Skip to content

Customer Backups

Context

Users can create, download, restore, and delete backups of their game server data. Backups are scoped to primary Deployment provisions that have a sidecar (Minecraft, FiveM, etc.) — the sidecar compresses/extracts via gRPC. Archives are written to the sidecar pod's /tmp (not the customer's data PVC) so a crash during backup leaves no stale files on the customer's volume.

Step 1: Sidecar proto — add ExtractTo

message ExtractToReq {
  string source = 1;       // e.g. "/tmp/restore-{id}.tar.gz"
  string destination = 2;  // e.g. "/data"
}

service FileIO {
  // ... existing RPCs ...
  rpc ExtractTo(ExtractToReq) returns (Empty);
}

Sidecar implementation: tar -xzf source -C destination.

DATA BLOCK:

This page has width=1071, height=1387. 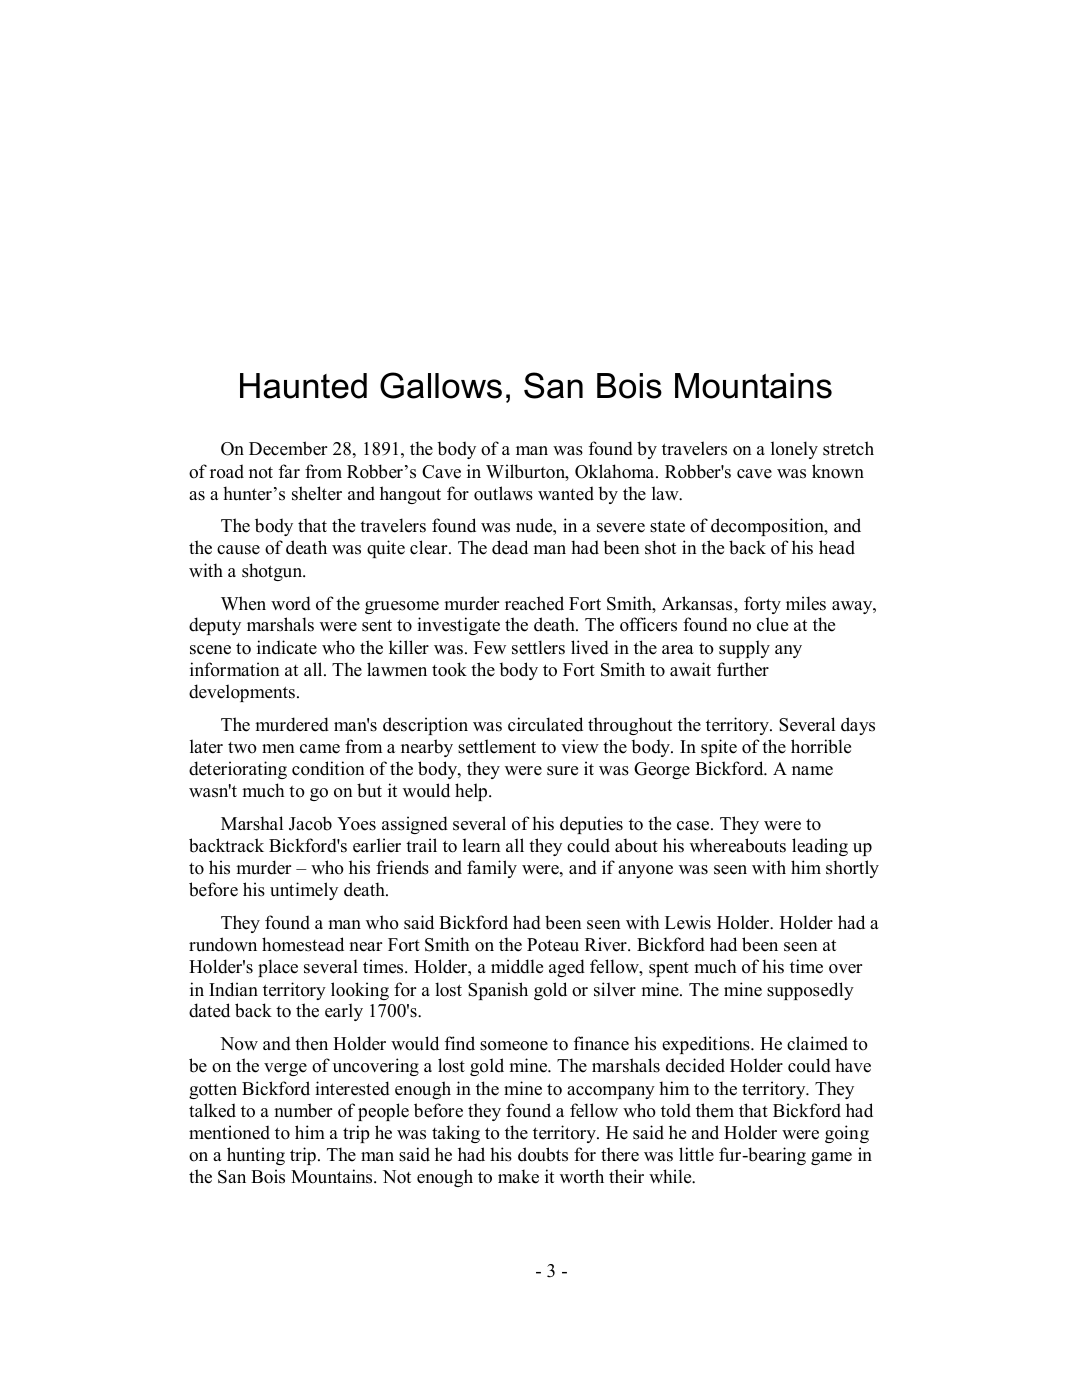 I want to click on lonely, so click(x=794, y=450).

PARTS OF THE EXERCISE:
[1] Reproduce the part of the customer backups page starting at "Users can create, download, restore, and" and ending at "the customer's volume.".
[2] According to the customer backups page, where are backup archives written?

EXPECTED ANSWERS:
[1]
Users can create, download, restore, and delete backups of their game server data. Backups are scoped to primary Deployment provisions that have a sidecar (Minecraft, FiveM, etc.) — the sidecar compresses/extracts via gRPC. Archives are written to the sidecar pod's /tmp (not the customer's data PVC) so a crash during backup leaves no stale files on the customer's volume.

[2] To the sidecar pod's /tmp, not the customer's data PVC.